### Your instructions:
Can you copy the records below from their start up to and including the line with "coord(380,84)", requests included, adding 98 to each coordinate in the answers and leaving the pictures out?

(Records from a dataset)
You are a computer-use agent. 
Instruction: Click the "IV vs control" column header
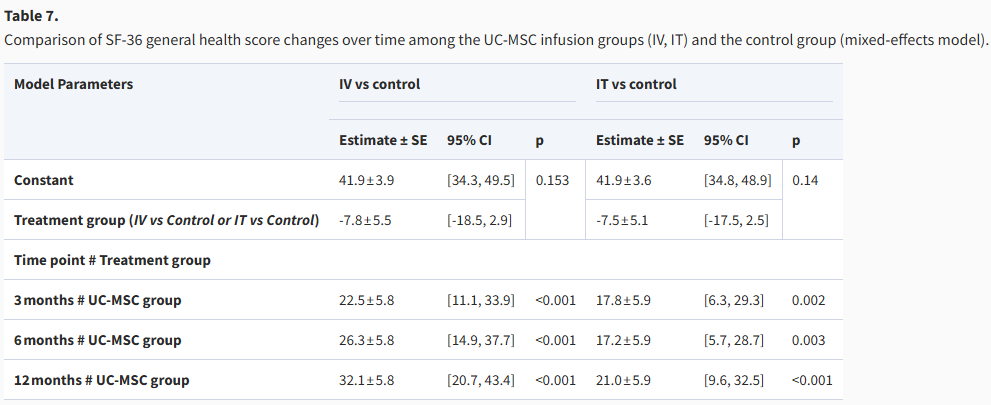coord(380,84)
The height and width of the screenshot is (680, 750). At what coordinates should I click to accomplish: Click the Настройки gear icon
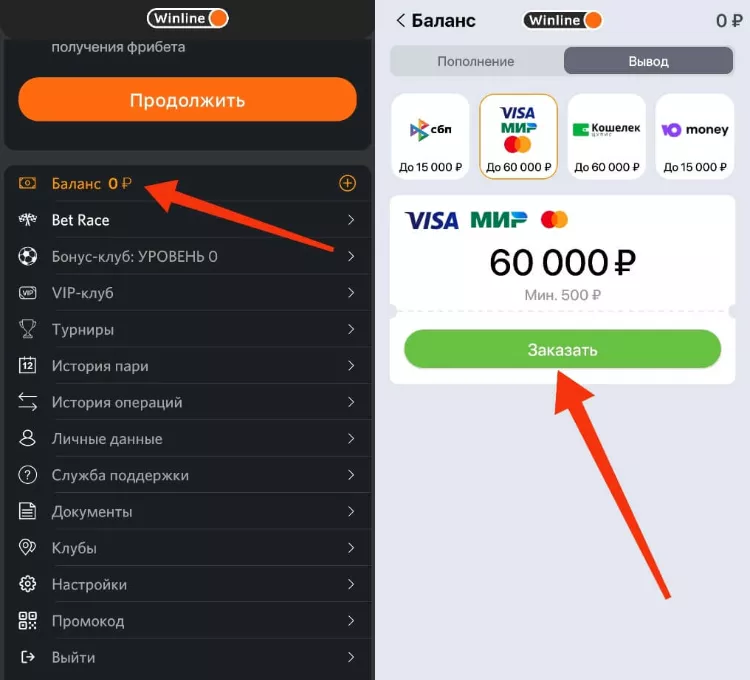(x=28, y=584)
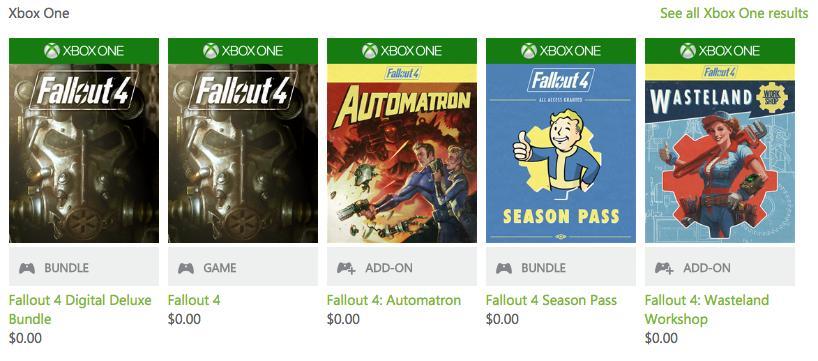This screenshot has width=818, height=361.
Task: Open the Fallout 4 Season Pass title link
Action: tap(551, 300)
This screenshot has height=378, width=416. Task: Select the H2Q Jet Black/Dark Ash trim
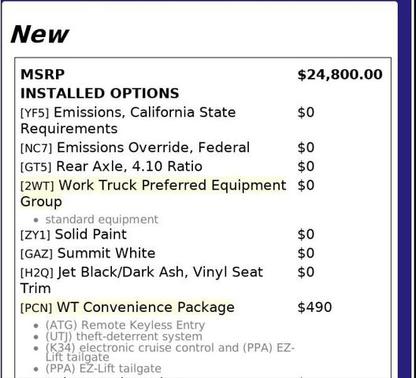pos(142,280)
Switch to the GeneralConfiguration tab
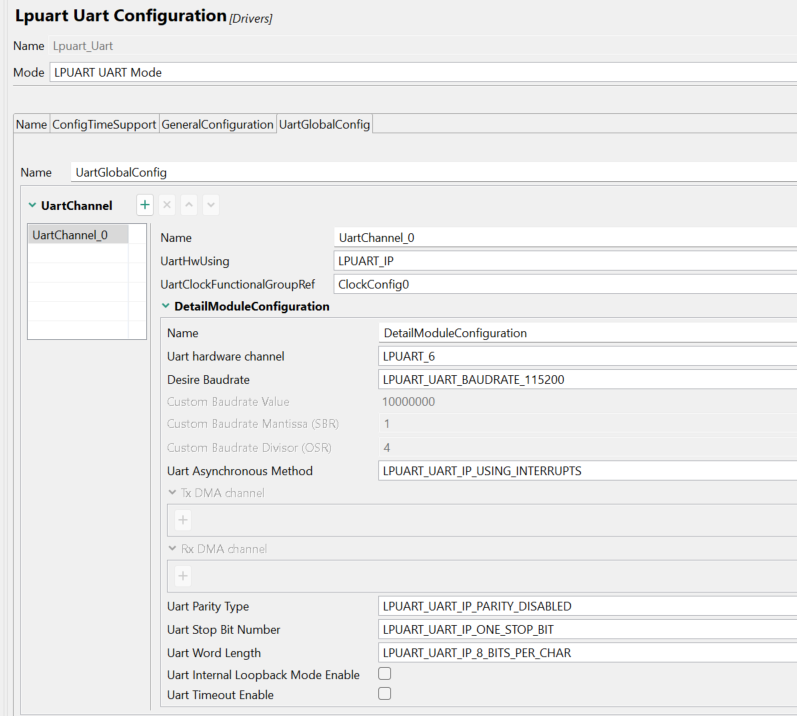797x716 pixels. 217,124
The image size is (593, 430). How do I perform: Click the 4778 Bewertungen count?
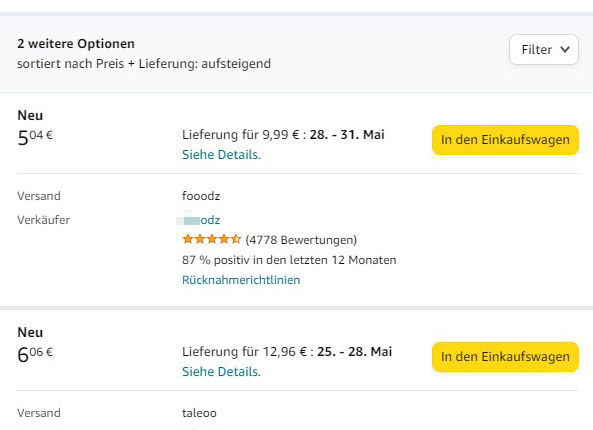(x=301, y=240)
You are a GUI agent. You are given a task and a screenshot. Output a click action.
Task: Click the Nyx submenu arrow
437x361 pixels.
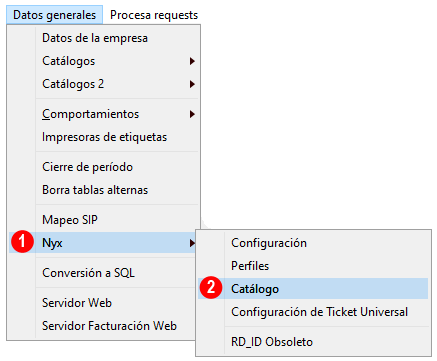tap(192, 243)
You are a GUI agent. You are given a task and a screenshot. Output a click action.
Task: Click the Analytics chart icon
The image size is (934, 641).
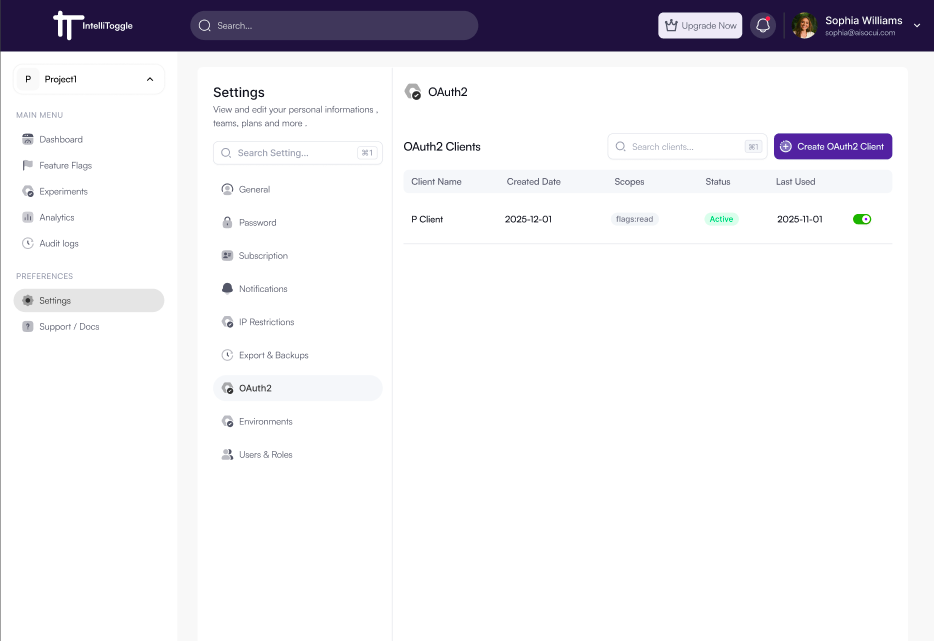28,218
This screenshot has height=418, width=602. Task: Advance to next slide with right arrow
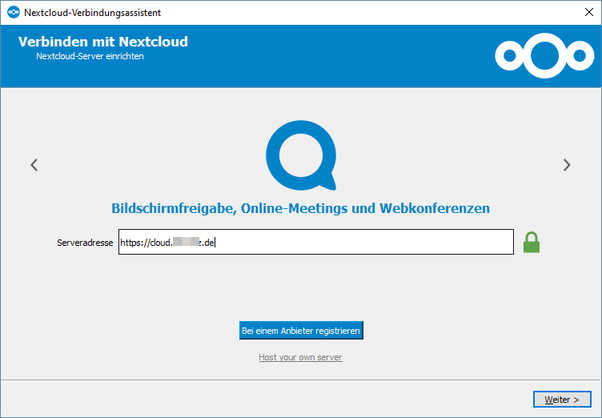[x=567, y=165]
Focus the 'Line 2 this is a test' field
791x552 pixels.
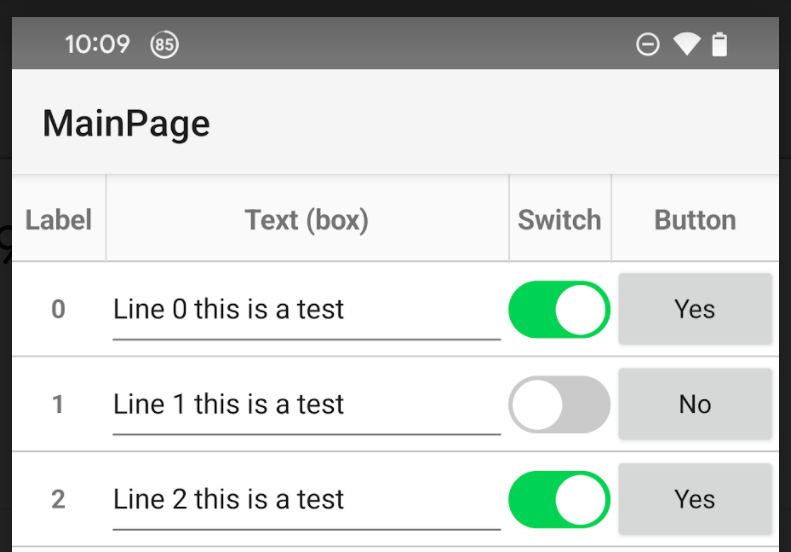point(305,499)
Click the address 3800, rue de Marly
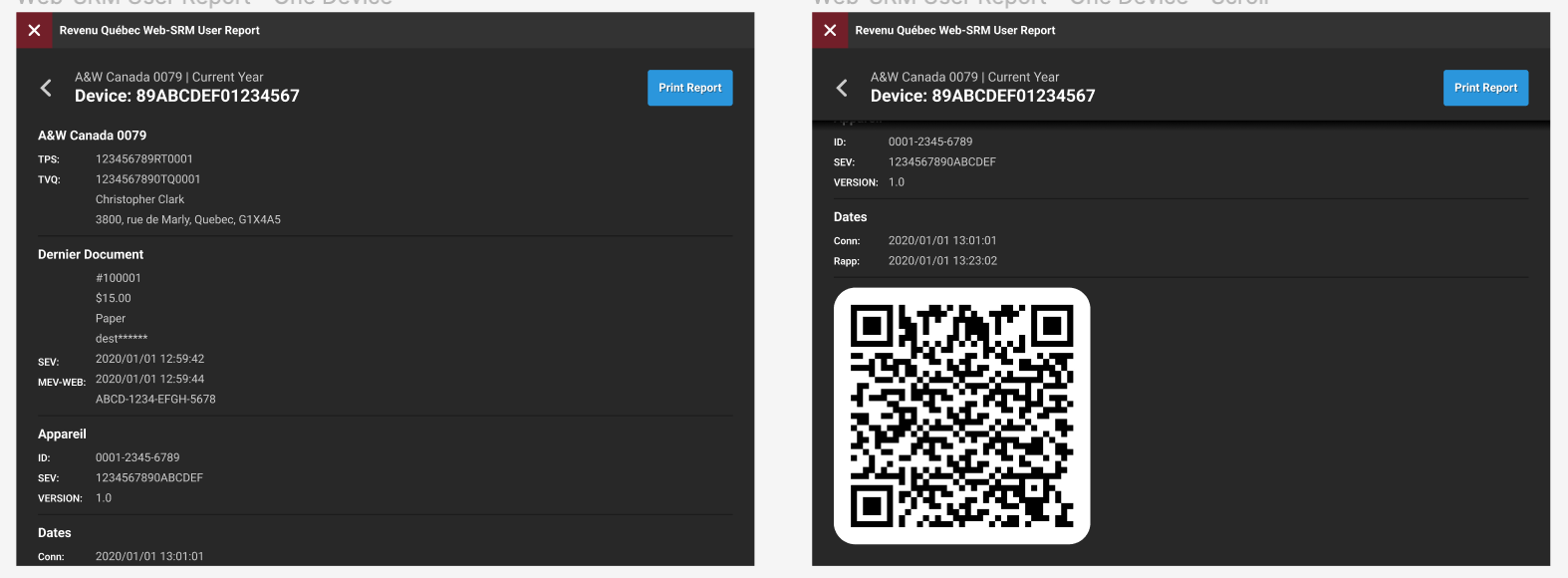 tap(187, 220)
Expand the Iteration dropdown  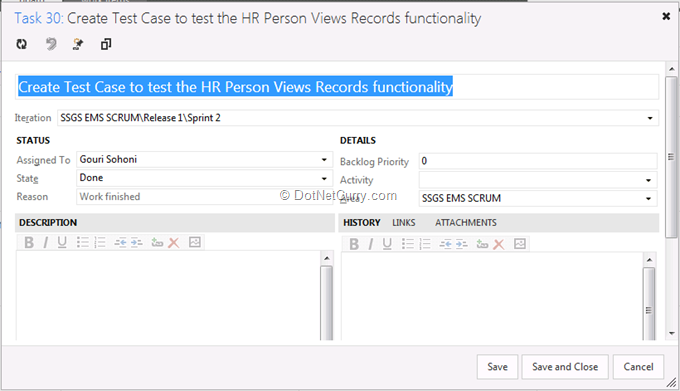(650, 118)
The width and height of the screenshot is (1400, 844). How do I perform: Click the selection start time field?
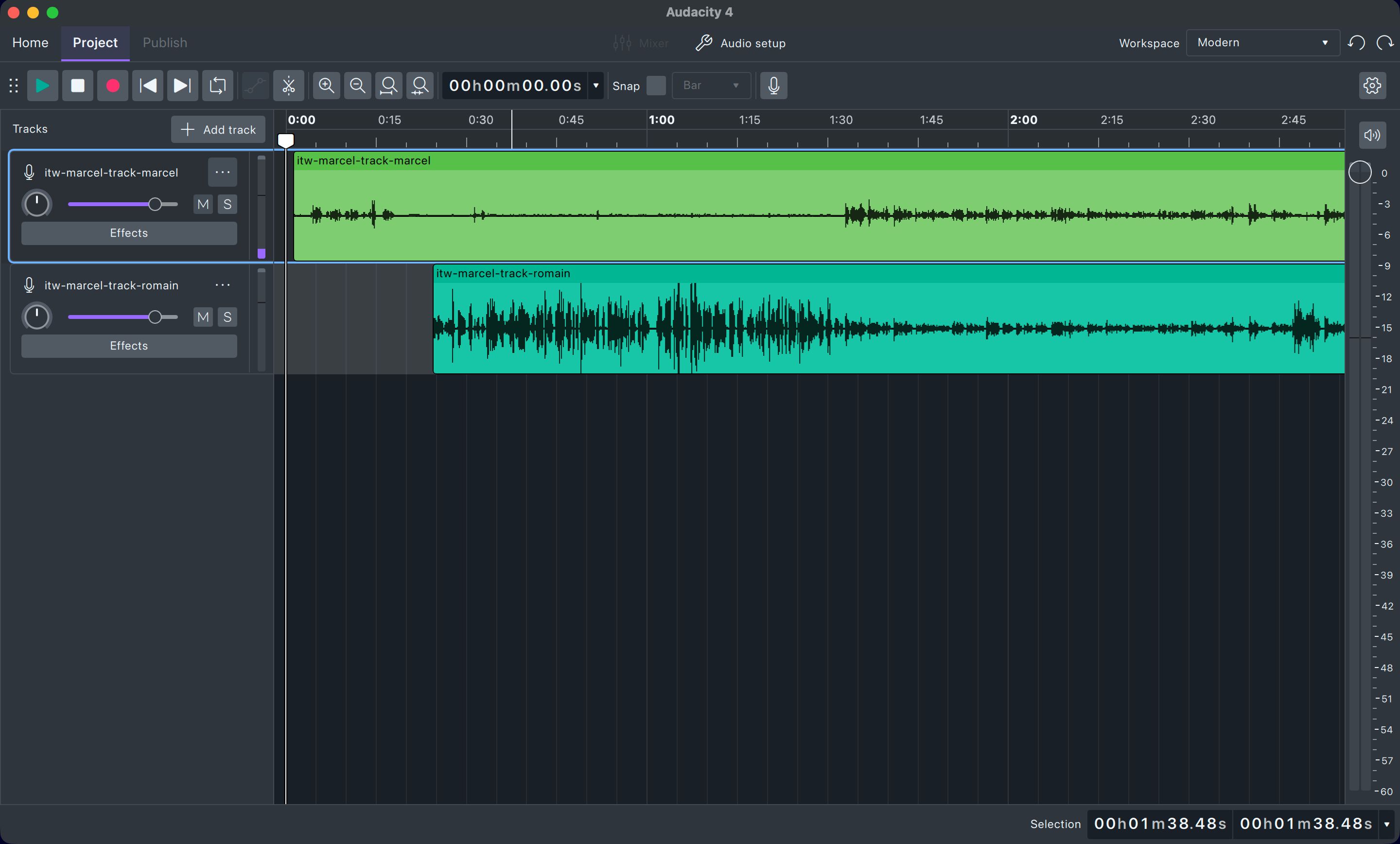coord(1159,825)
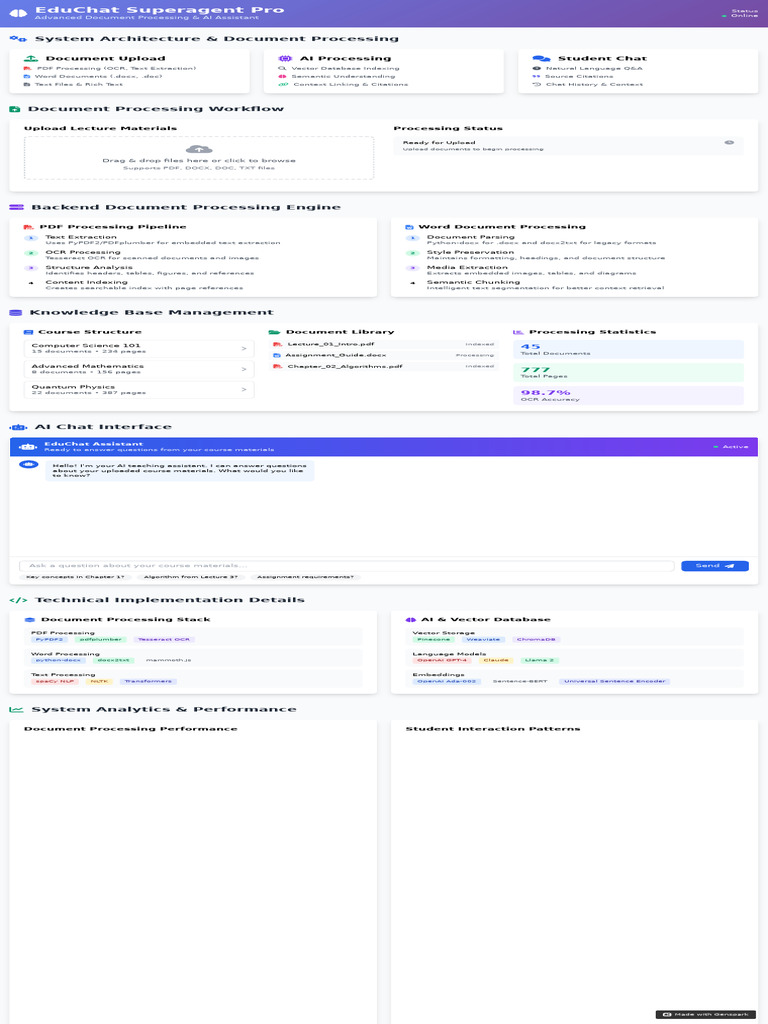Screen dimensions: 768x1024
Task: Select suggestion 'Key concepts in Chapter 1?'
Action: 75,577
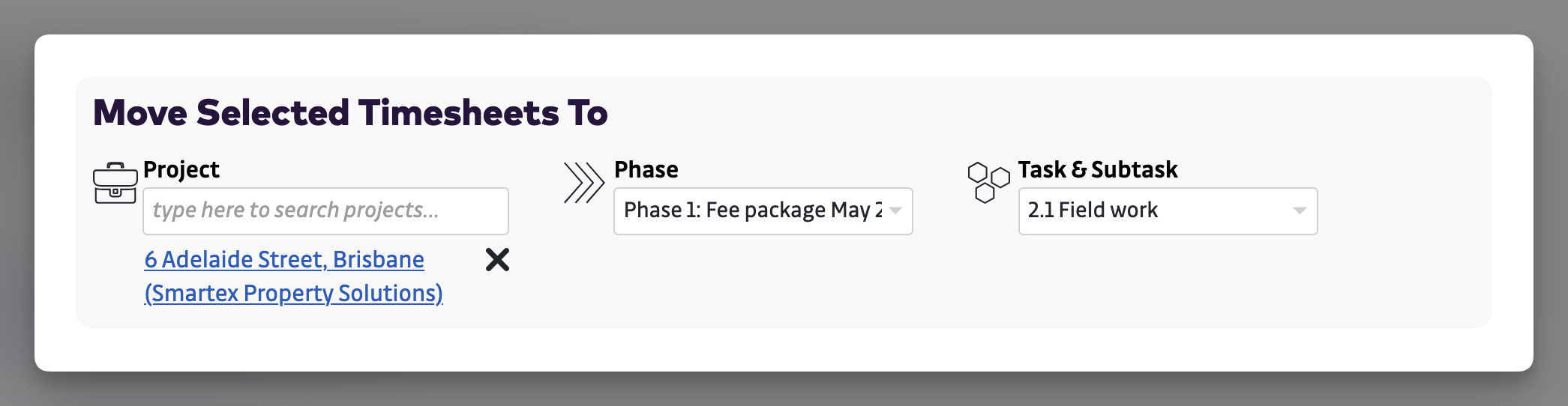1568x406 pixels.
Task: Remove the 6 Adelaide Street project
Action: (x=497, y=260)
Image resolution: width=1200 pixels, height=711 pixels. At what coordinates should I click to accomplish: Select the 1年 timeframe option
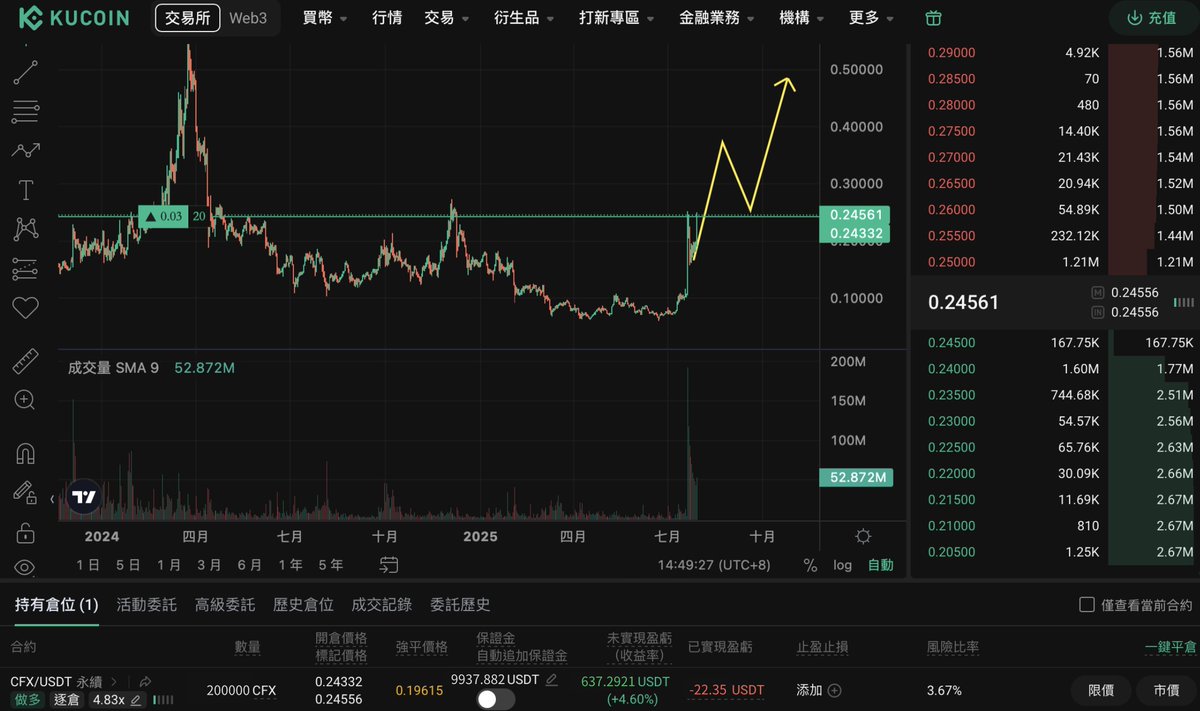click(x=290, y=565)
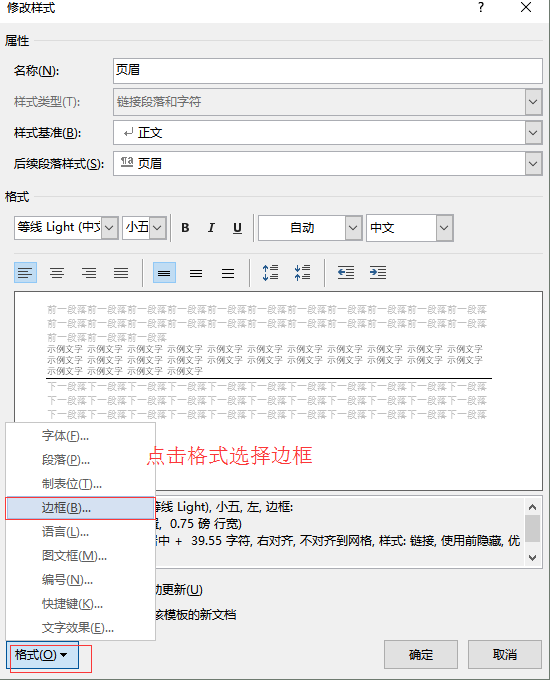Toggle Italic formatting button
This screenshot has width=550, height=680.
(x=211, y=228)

### Response to this task:
You are a computer-use agent. 
Instruction: Click the "IV vs control" column header
coord(478,182)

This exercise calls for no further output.